Brief — Revise the records below by replacing every instance of "screenshot" with "screen capture" and changing nothing else.

The input —
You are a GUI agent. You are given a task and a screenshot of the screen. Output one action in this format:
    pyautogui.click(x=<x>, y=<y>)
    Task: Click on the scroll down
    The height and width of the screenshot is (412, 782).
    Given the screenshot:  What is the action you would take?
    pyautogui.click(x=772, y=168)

Result of the exercise —
You are a GUI agent. You are given a task and a screen capture of the screen. Output one action in this format:
    pyautogui.click(x=<x>, y=<y>)
    Task: Click on the scroll down
    The height and width of the screen capture is (412, 782).
    Given the screen capture:  What is the action you would take?
    pyautogui.click(x=772, y=168)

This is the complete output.